Print all element in XML extractor in U-Sql


I am new to U-Sql and writing code for extracting xml element. Here is my XML code.

<Dispositions>
  <Disposition>test 1</Disposition>
  <Disposition> test 2</Disposition> 
</Dispositions>

I was trying to display all "Disposition" values. But final output displaying "Test 2" only.
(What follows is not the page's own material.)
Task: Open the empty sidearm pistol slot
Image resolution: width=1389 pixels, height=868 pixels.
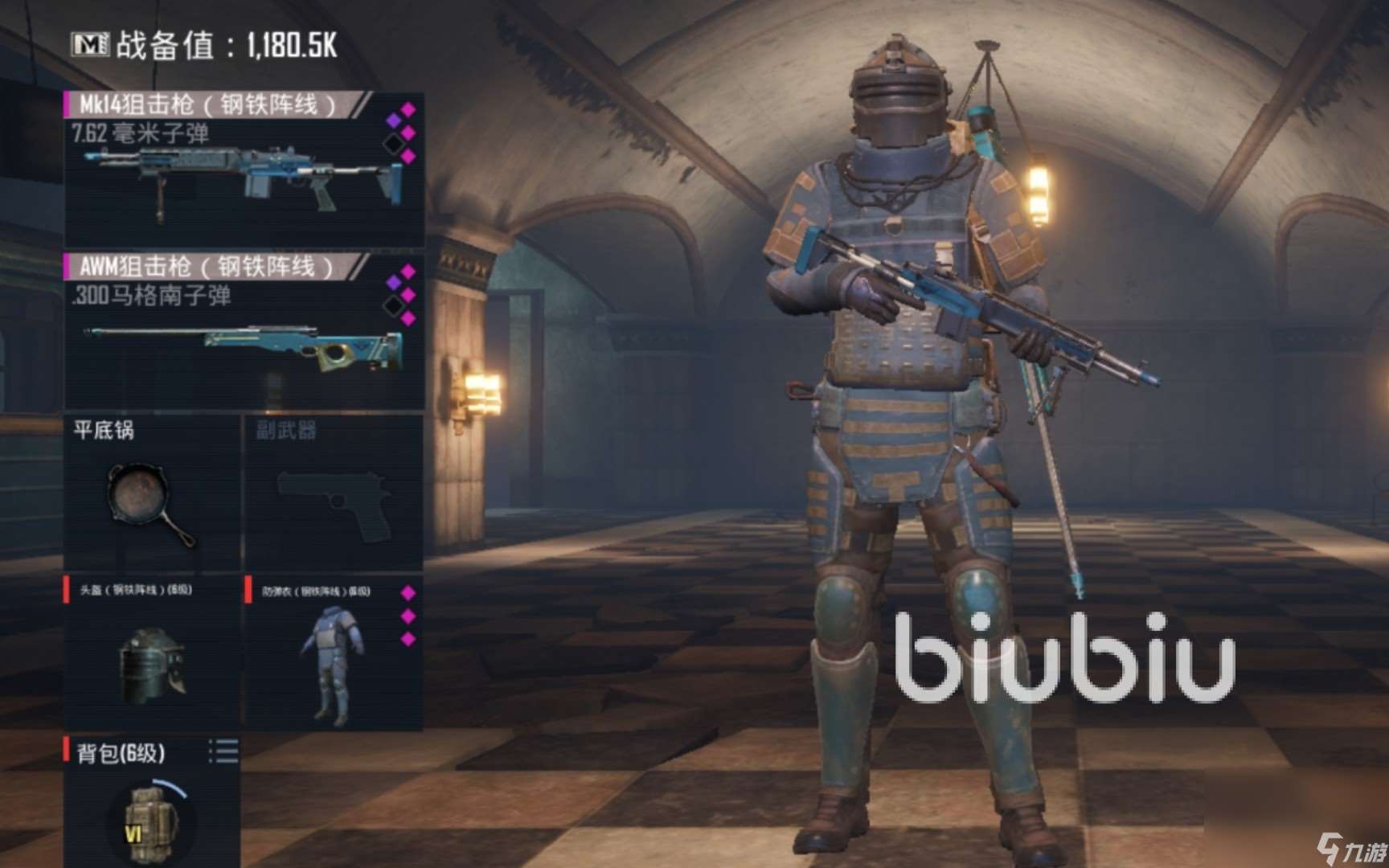Action: [x=333, y=494]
I have code as below.

DECLARE @testFile string ="Marlboro20180301000000_child.xml";     
@xmlElementRowPath= EXTRACT Disposition string
    FROM @testFile
         USING new Microsoft.Analytics.Samples.Formats.Xml.XmlExtractor("Dispositions",
         new SQL.MAP<string,string>{
{"Disposition","Disposition"} 
} 
);

@words =
        SELECT Ar.word, COUNT(*) AS count
    FROM @xmlElementRowPath
        CROSS APPLY
            EXPLODE(new SQL.ARRAY<String>( Disposition.Split(','))) AS Ar(word)
    GROUP BY Ar.word;
    //ORDER BY count DESC;
OUTPUT @words
TO "test.csv"
USING Outputters.Csv();

I have been expecting output as

Test 1
Test 2

But receiving only Test 2 as output


Solution

  • I got this to work using the XmlDomExtractor. Some sample code:

    REFERENCE ASSEMBLY [Microsoft.Analytics.Samples.Formats];
    
    // Get the xml using sample extractor
    @input = EXTRACT Disposition string
         FROM "/input/yourXML.xml"
         USING new Microsoft.Analytics.Samples.Formats.Xml.XmlDomExtractor(rowPath:"Disposition",
                                 columnPaths:new SQL.MAP<string, string> { {".", "Disposition"} } );
    
    
    // Do some processing here
    @output = SELECT * FROM @input;
    
    
    // Output
    OUTPUT @output
    TO "/output/output.csv"
    USING Outputters.Csv();
    

    My results:

    My results

    I'm not sure why you need the Split method - does the xml Disposition node hold text that needs to be split by some delimiter? If so, please post some more realistic sample data.